Problem: Give the data again in its entirety, exactly as provided.
(Provided records Opens)
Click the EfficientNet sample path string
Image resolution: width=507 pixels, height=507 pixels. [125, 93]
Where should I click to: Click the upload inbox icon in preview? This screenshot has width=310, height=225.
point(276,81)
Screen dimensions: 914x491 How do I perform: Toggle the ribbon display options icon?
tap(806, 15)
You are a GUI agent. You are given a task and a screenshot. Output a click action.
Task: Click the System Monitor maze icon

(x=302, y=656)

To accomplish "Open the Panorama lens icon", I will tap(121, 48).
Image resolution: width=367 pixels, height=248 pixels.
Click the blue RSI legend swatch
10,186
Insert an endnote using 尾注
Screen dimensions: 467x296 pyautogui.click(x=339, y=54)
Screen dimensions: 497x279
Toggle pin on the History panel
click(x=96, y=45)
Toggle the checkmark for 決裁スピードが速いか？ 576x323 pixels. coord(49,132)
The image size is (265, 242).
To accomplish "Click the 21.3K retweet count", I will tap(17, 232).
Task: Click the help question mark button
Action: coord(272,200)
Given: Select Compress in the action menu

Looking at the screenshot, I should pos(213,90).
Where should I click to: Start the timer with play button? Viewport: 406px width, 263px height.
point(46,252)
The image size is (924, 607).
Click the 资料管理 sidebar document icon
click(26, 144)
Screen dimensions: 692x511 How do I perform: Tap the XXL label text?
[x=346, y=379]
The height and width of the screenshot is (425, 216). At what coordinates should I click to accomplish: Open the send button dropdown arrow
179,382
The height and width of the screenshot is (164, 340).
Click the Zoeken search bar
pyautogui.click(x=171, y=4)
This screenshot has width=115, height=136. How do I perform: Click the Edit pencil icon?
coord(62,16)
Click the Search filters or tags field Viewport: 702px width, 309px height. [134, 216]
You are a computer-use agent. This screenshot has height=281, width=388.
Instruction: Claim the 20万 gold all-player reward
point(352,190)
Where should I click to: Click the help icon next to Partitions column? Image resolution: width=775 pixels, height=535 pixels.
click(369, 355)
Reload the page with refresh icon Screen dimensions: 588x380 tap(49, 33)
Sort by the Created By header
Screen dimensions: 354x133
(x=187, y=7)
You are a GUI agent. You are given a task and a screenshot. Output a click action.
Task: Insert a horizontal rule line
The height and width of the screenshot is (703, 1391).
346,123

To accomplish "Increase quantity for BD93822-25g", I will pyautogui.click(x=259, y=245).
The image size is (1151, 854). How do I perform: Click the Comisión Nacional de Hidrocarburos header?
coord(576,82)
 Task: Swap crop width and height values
(Provided records Closes)
Result for this task:
Click the EfficientNet sample path string
Image resolution: width=507 pixels, height=507 pixels. [125, 93]
Where should I click to: Click the upload inbox icon in preview? This screenshot has width=310, height=225.
point(276,81)
Screen dimensions: 914x491 How do I perform: Toggle the ribbon display options icon?
tap(806, 15)
You are a GUI agent. You are given a task and a screenshot. Output a click action.
Task: Click the System Monitor maze icon

(x=302, y=656)

To accomplish "Open the Panorama lens icon", I will tap(121, 48).
Image resolution: width=367 pixels, height=248 pixels.
Click the blue RSI legend swatch
10,186
Insert an endnote using 尾注
Screen dimensions: 467x296 pyautogui.click(x=339, y=54)
Screen dimensions: 497x279
Toggle pin on the History panel
click(x=96, y=45)
Toggle the checkmark for 決裁スピードが速いか？ 576x323 pixels. coord(49,132)
The image size is (265, 242).
To accomplish "Click the 21.3K retweet count", I will tap(17, 232).
Task: Click the help question mark button
Action: coord(272,200)
Given: Select Compress in the action menu

Looking at the screenshot, I should pos(213,90).
Where should I click to: Start the timer with play button? Viewport: 406px width, 263px height.
point(46,252)
The image size is (924, 607).
Click the 资料管理 sidebar document icon
click(26, 144)
Screen dimensions: 692x511 How do I perform: Tap the XXL label text?
[x=346, y=379]
The height and width of the screenshot is (425, 216). At what coordinates should I click to accomplish: Open the send button dropdown arrow
179,382
The height and width of the screenshot is (164, 340).
Click the Zoeken search bar
pyautogui.click(x=171, y=4)
This screenshot has width=115, height=136. How do I perform: Click the Edit pencil icon?
coord(62,16)
Click the Search filters or tags field Viewport: 702px width, 309px height. [134, 216]
You are a computer-use agent. This screenshot has height=281, width=388.
Instruction: Claim the 20万 gold all-player reward
point(352,190)
Where should I click to: Click the help icon next to Partitions column? Image resolution: width=775 pixels, height=535 pixels.
click(369, 355)
Reload the page with refresh icon Screen dimensions: 588x380 tap(49, 33)
Sort by the Created By header
Screen dimensions: 354x133
(x=187, y=7)
You are a GUI agent. You are given a task and a screenshot. Output a click action.
Task: Insert a horizontal rule line
The height and width of the screenshot is (703, 1391).
346,123

To accomplish "Increase quantity for BD93822-25g", I will pyautogui.click(x=259, y=245).
The image size is (1151, 854). How do I perform: Click the Comisión Nacional de Hidrocarburos header?
coord(576,82)
 Task: Swap crop width and height values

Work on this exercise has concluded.